In late 2011 Krall released a 3-part online book The Elephant in God’s Living Room which brought carefully researched and documented attention to renowned Mennonite peace theologian John Howard Yoder’s serial sexual abuses. It includes a detailed timeline in which institutional church leaders in the 70’s and 80’s, with credible allegations of his behavior, allowed it to continue. As part of her research, she read her way through Richard Sipe’s webpage and stumbled across SNAP as well as Bishop Accountability’s Abuse Tracker.

When Krall’s path crossed with Mennonite survivor-activist Barbra Graber, Krall began sending her links to SNAP news and information. Graber is a former Eastern Mennonite University professor and director of theater, now an associate editor of OurStoriesUntold.com, a website devoted to preventing sexualized violence among Mennonites. Graber survived sexual assault as a very young child at the hands of her father and other child predators in her small Mennonite farming community. As is common for childhood victims, another violation was perpetrated against her as a teenager by her much older Baptist brother-in-law, and again as a recent college graduate by a married man in a Mennonite Church sponsored travelling drama troupe. She was so drawn to the wealth of knowledge and hope in the SNAP resources Krall sent her that she and OSU founding editor Rachel Halder attended SNAP’s 2014 conference in Chicago.
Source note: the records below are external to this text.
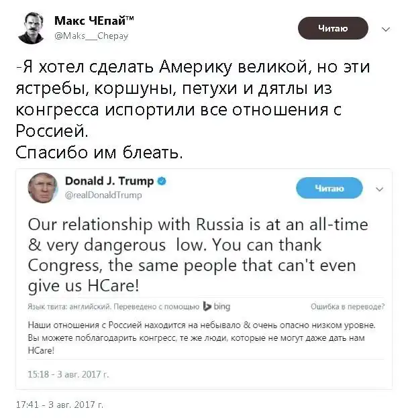Click Макс ЧЕпай's profile avatar
The width and height of the screenshot is (408, 418).
[31, 29]
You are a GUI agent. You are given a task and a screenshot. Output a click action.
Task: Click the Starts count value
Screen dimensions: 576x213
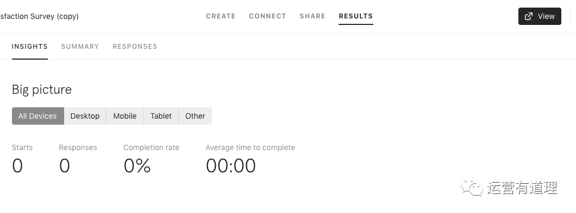[17, 166]
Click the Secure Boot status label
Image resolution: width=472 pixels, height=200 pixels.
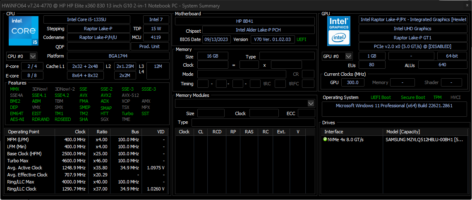[413, 97]
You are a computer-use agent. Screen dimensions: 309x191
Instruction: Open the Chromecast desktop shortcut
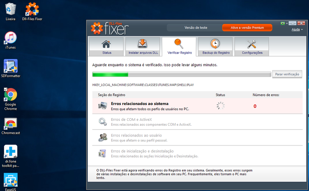[x=11, y=125]
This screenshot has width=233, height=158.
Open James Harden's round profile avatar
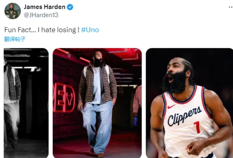click(x=13, y=11)
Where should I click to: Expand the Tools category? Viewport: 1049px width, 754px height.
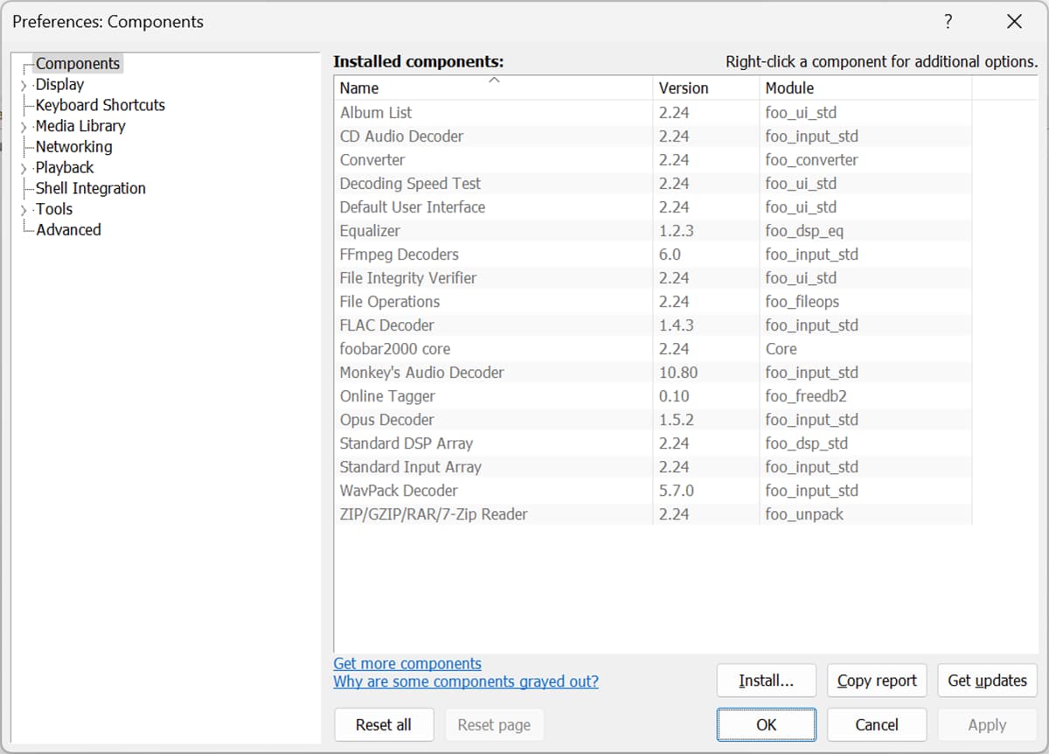tap(24, 208)
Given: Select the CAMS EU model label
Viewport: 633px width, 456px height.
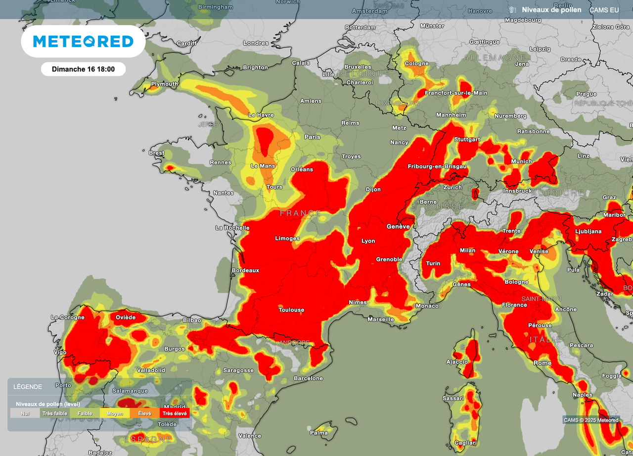Looking at the screenshot, I should click(x=604, y=10).
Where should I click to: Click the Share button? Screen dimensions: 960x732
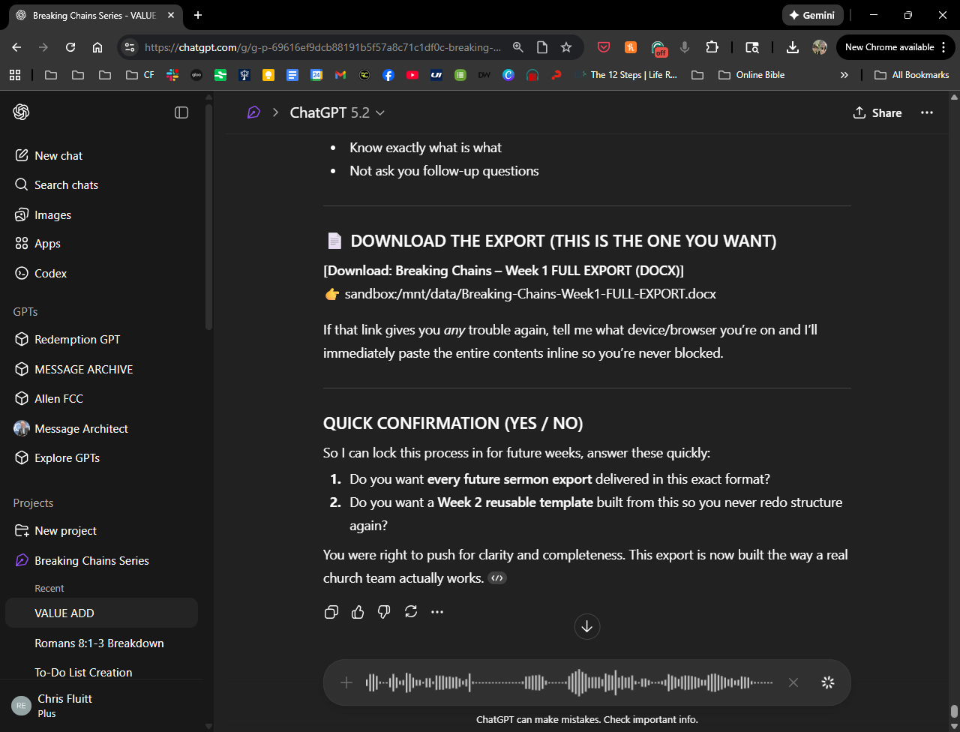click(x=878, y=113)

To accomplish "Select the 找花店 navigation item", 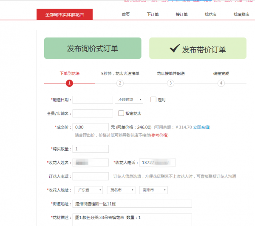I will [210, 14].
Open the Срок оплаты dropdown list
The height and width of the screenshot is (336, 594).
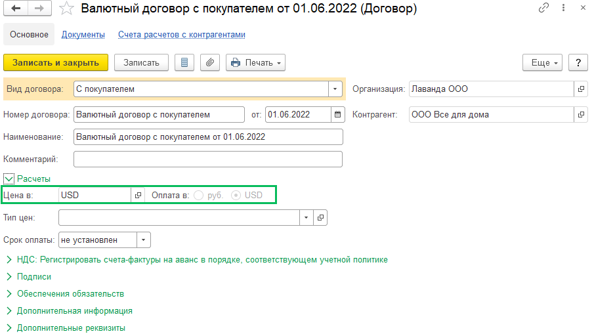[x=144, y=240]
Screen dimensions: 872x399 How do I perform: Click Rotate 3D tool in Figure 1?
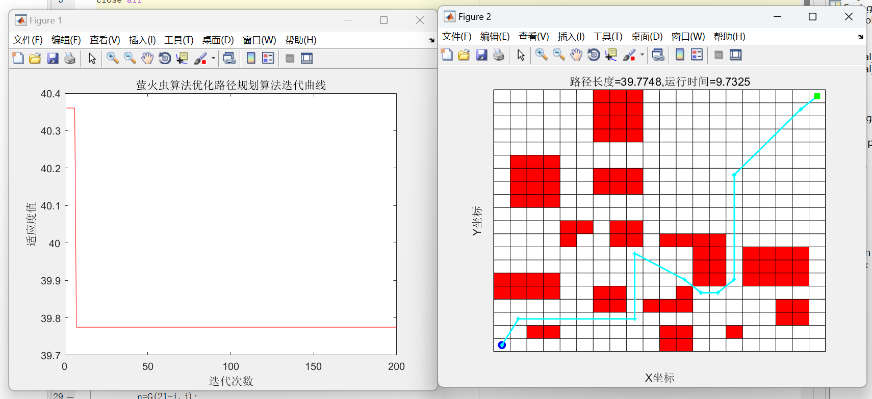tap(165, 59)
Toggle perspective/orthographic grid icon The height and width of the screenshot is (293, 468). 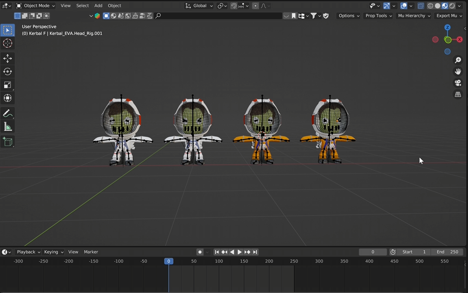[458, 94]
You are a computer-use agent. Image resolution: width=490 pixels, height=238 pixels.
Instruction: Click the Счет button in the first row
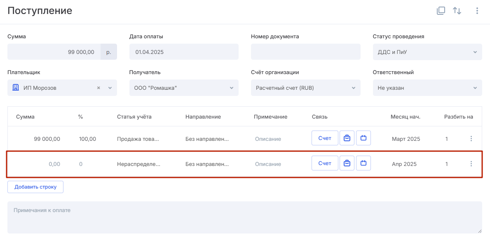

“I was overwhelmed with emotion walking into a room of several hundred survivors who had, like me, been sexually violated by the same persons who taught us about God and were members of our faith community,” Graber reports. “I knew many Mennonite survivors of sexual assault, but very few who called it that or were able to speak openly about it, much less publicly confront the church’s denial and collusion. In Chicago I discovered passionate and wholly committed survivors of sexual trauma, of all genders, without shame, wearing placards around their necks that held pictures of themselves at the age of their abuse. They were taking clear courageous action collectively and publicly as survivor-activists to ‘protect the vulnerable, heal the wounded, and expose the truth.’ It was one of those watershed moments. I knew I had found a true network of support –something I’d sought after all my life.”

Meanwhile Krall was implementing a long held dream: to create an Anabaptist-Mennonite Chapter of SNAP. She tested the idea with Father Thomas Doyle in October 2014 when he was invited to consult with the Anabaptist Mennonite Seminary in Elkhart  and lecture at College Mennonite Church’s New Perspectives in Faith series, a weekend of events she initiated.

Fr. Doyle introduced the idea of a Mennonite Chapter to SNAP leaders meeting in Chicago and soon Krall received a letter from SNAP President Barbara Blaine welcoming Mennonite sexual violence activists into the organization. Since that time SNAP Outreach Director Barbara Dorris and Executive Director David Clohessy have become important mentoring colleagues.

On November 18, 2014 Krall and Graber conference-called with Dorris and began a list of Mennonite-related persons they knew who may be interested in joining the cause. Among those was a Canadian, Cameron Altaras who was sexually violated by her teenage uncle when she was a child and again as an adult by a Mennonite pastor.

In January of 2015 Graber, along with Altaras and her advocate-husband Jeff Altaras, attended the SNAP Leader Training in Tampa, FL. Jeff and Cameron are co-leading, with a Catholic survivor, a group in Seattle while Graber plans to start a SNAP Survivor Support Group in Harrisonburg, VA sometime this fall. All are available for anonymous and confidential support.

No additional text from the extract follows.